▶ EXERCISE GOAL
What you write should match, word for word, the lines from the one containing "Where should I" through the end of the data, with no pictures.

▶ MATERIAL SHOWN
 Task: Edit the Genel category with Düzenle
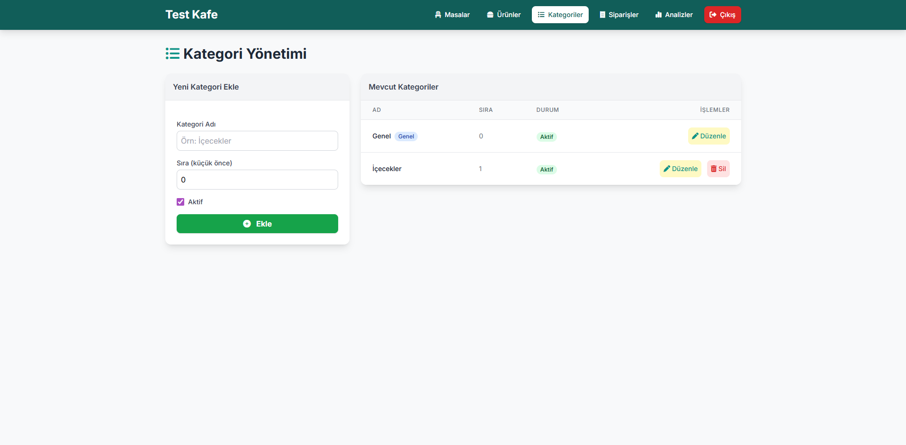[x=709, y=136]
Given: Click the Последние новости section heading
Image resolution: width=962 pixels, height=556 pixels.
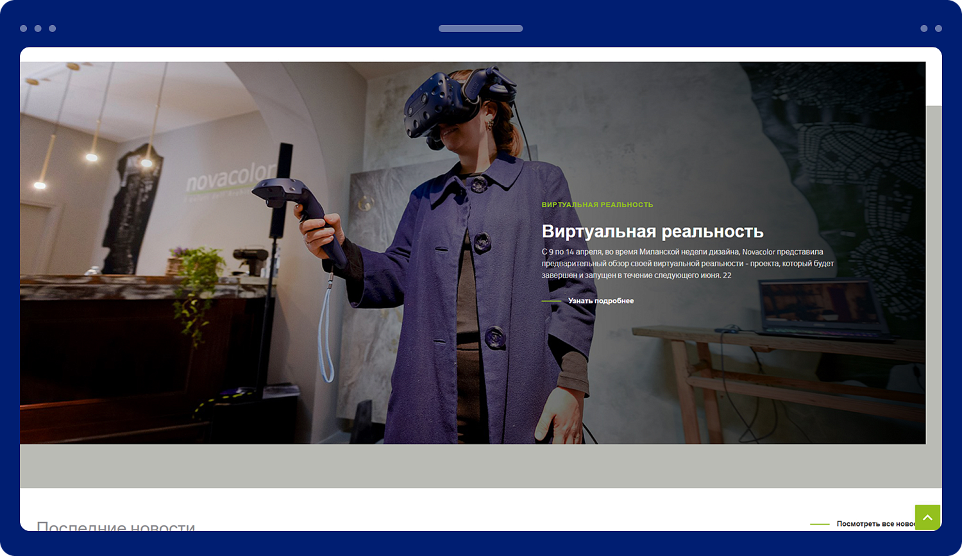Looking at the screenshot, I should [115, 526].
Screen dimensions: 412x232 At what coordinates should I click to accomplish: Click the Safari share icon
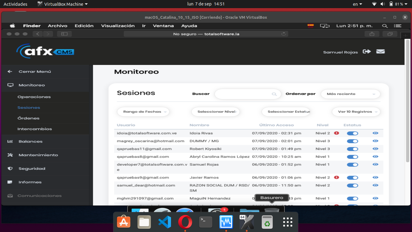[372, 34]
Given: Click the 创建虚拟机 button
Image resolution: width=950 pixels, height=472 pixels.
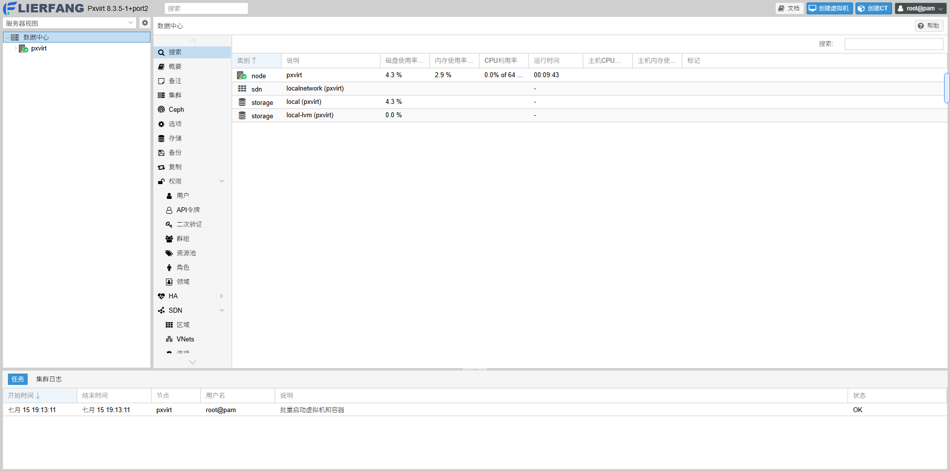Looking at the screenshot, I should coord(829,8).

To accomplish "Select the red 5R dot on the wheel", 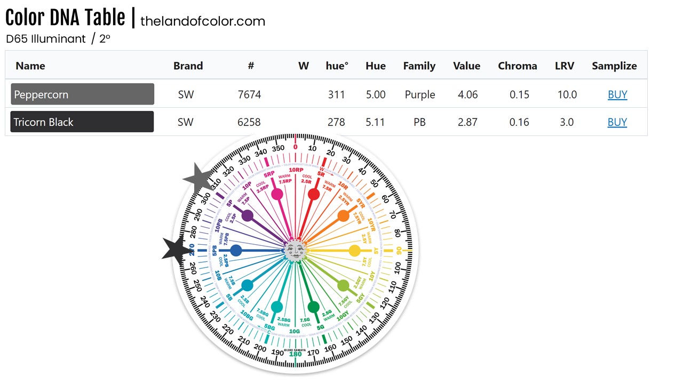I will (x=314, y=194).
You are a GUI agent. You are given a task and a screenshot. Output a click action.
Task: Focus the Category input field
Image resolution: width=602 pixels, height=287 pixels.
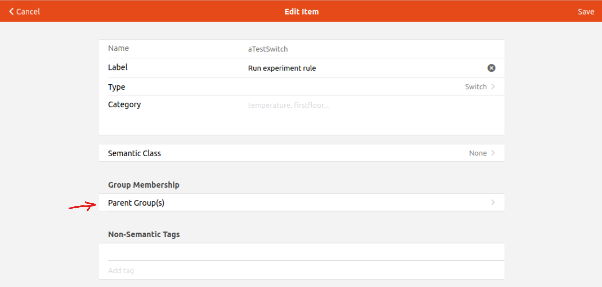click(x=362, y=105)
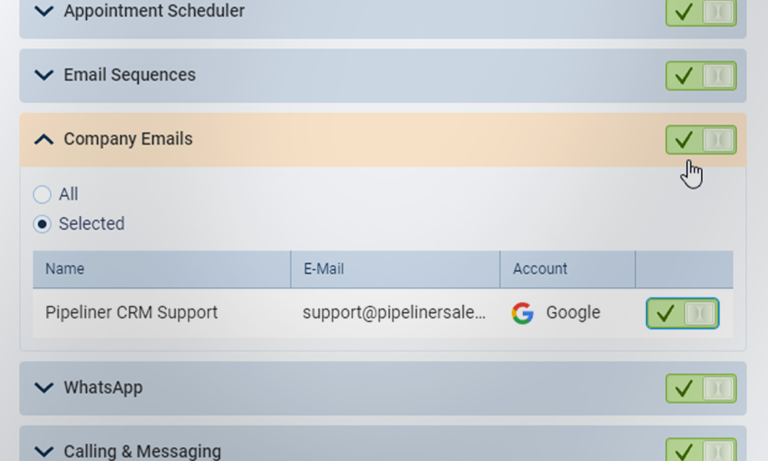Image resolution: width=768 pixels, height=461 pixels.
Task: Expand the Calling & Messaging chevron
Action: 45,451
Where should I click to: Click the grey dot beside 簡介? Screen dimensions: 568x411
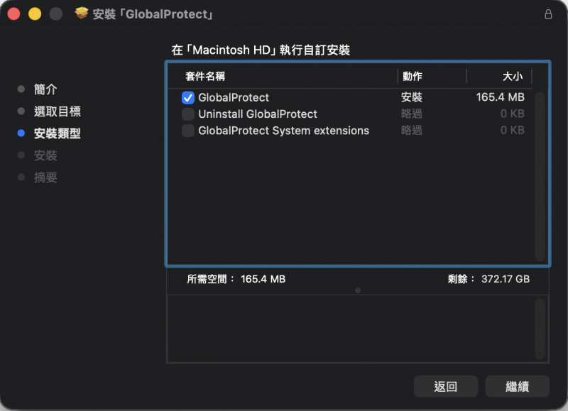pyautogui.click(x=21, y=89)
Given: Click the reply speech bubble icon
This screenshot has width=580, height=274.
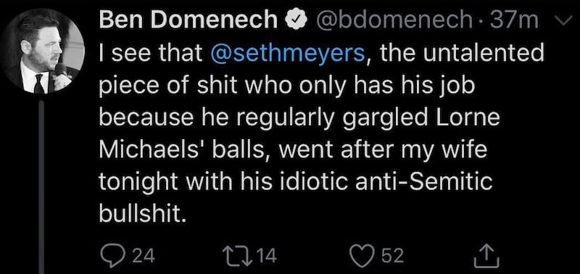Looking at the screenshot, I should pyautogui.click(x=109, y=256).
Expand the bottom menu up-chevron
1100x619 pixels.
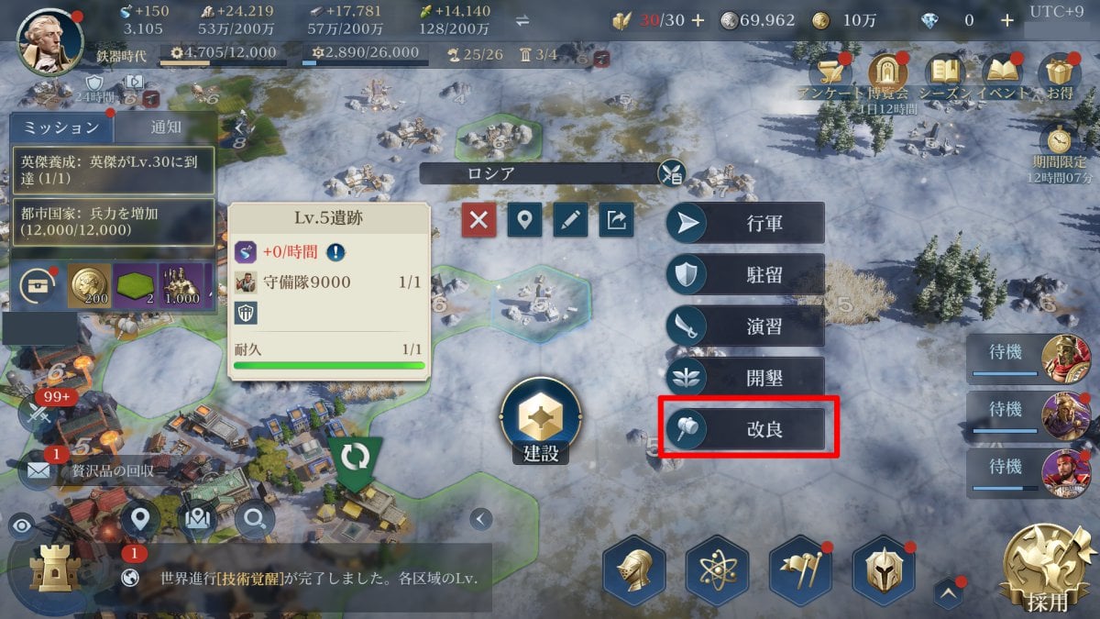pos(949,592)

▶ ANSWER FOR THIS EXERCISE
Where should I click to: Click the grey dot beside 簡介? Screen dimensions: 568x411
pyautogui.click(x=21, y=89)
Given: Click the reply speech bubble icon
This screenshot has width=580, height=274.
Looking at the screenshot, I should pyautogui.click(x=109, y=256).
Expand the bottom menu up-chevron
1100x619 pixels.
pos(949,592)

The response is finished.